Chatbots une réponse sur trois est fausse

Aujourd'hui, les chatbots d'intelligence artificielle fournissent presque toujours une réponse. Mais la majorité des systèmes présentent de graves problèmes de qualité. Selon une étude récente de Newsguard, ils diffusent des informations erronées dans près de 35% des cas, souvent en s'appuyant sur des sources douteuses ou des formats médiatiques manipulateurs.

septembre 2025

Dans l’analyse internationale de Newsguard, dix des chatbots les plus utilisés, dont ChatGPT, Gemini, Perplexity et Claude, ont été testés pour leurs réponses à des sujets d’actualité. Le taux d’erreur est en moyenne de 35%, soit presque le double de l’année précédente. Les questions sur la politique, la santé et les événements internationaux sont particulièrement touchées. De nombreux systèmes traitent les sources douteuses comme des médias d’information éprouvés et relaient la désinformation même lorsqu’elle a été délibérément placée pour tromper.
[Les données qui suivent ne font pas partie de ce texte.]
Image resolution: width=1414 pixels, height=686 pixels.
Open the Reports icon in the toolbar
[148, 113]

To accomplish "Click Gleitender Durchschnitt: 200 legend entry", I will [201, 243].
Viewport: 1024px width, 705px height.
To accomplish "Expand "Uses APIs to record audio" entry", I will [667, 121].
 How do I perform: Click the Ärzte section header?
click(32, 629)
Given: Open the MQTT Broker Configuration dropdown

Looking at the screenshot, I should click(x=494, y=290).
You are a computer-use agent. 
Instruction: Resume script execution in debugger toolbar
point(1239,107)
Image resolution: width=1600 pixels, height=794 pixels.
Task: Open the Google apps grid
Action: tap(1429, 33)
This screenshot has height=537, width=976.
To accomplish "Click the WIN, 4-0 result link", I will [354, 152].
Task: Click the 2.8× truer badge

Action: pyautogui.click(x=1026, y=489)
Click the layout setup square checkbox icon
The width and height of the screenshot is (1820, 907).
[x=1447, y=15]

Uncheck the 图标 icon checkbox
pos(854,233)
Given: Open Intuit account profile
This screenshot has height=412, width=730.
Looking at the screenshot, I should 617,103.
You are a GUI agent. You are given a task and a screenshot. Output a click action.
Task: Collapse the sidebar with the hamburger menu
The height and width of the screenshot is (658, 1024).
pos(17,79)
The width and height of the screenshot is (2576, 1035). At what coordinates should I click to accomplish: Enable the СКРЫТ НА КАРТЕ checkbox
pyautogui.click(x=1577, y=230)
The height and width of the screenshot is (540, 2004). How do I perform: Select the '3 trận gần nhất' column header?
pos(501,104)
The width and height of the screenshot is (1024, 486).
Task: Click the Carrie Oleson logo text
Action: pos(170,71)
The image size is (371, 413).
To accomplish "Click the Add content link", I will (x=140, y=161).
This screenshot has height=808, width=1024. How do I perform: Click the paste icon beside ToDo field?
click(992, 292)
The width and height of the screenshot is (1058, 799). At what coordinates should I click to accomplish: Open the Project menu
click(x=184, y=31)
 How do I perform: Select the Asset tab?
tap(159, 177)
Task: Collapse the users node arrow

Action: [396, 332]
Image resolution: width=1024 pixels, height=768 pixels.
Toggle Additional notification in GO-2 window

Exemples de fausses nouvelles propagées
L’étude montre de manière proéminente combien l’IA est souvent manipulée par des scandales inventés et des citations politiques. Par exemple, six systèmes sur dix ont faussement confirmé que le président du parlement moldave avait insulté son peuple en le traitant de « troupeau de moutons ». Il s’agit d’un faux, avec un enregistrement sonore généré par l’IA et un site d’information factice. Dans un autre cas, un chatbot a répandu la rumeur selon laquelle le président ukrainien possédait des biens immobiliers d’une valeur de 1,2 milliard de dollars, une histoire inventée de toutes pièces et basée sur une prétendue lanceuse d’alerte qui n’a jamais existé.

Différences entre les modèles
Alors que Claude, l’assistant IA, est considéré comme le plus fiable avec un taux d’erreur de seulement 10 %, Gemini se situe autour de 17 %. Les chatbots tels que Perplexity, Grok, You.com, Mistral et Meta oscillent entre 33 et 57% d’erreurs. Aujourd’hui, les systèmes répondent immédiatement dans presque tous les cas. Même lorsqu’ils utilisent des informations trop peu validées et qu’ils acceptent de perdre en qualité.

Sources et volonté de renseigner
L’augmentation du taux d’erreur est avant tout liée à la volonté de renseigner des modèles. Alors qu’auparavant ils préféraient ne rien dire, ils fournissent désormais toujours une réponse. Même pour des sources incertaines ou manipulées. Les chatbots risquent notamment d’amplifier les réseaux de propagande ou la désinformation des médias sociaux sans faire preuve d’esprit critique, notamment lorsqu’il s’agit d’informations provenant de régions où les sites Web sérieux sont rares ou de campagnes politiques.

Conséquences pour la sécurité de l’information
La diffusion automatisée et convaincante de fausses informations par les chatbots d’IA augmente la dynamique de risque dans le paysage médiatique. Les fact-checkers avertissent que la désinformation s’infiltre subtilement dans la vie quotidienne et façonne la conscience sociale. Souvent difficile à détecter et donc d’autant plus lourde de conséquences ! L’assurance qualité des systèmes d’information basés sur l’IA devient donc un défi central pour l’avenir de l’information numérique.